## Dataset entries

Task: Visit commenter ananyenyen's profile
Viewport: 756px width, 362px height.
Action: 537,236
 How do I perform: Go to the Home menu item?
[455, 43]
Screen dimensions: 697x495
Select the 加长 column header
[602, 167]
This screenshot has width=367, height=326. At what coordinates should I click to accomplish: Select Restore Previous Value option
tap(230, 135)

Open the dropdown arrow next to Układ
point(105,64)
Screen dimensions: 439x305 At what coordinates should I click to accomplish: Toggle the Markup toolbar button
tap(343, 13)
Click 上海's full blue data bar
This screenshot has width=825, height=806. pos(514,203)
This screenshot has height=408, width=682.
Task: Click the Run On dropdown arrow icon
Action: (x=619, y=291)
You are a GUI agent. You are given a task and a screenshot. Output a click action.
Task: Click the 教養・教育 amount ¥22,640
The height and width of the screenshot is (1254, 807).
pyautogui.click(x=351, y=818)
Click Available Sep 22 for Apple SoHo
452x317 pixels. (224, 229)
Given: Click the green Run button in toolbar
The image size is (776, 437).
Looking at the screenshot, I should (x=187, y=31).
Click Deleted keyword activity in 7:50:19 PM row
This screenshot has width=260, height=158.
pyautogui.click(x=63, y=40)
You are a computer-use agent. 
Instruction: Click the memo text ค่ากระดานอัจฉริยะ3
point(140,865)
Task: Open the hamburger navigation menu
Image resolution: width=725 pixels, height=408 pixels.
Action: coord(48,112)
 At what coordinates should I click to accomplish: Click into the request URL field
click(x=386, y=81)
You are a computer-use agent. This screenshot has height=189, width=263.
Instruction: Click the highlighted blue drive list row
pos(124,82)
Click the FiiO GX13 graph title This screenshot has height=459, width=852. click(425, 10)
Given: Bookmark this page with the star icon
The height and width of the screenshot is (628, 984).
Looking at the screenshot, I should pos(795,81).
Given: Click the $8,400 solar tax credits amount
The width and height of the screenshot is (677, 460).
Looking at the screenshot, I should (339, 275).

## TASK DESCRIPTION
Looking over the entries above, how many lines contain the string "amount"? State the number and nothing else.

## SOLUTION TO THIS EXERCISE
2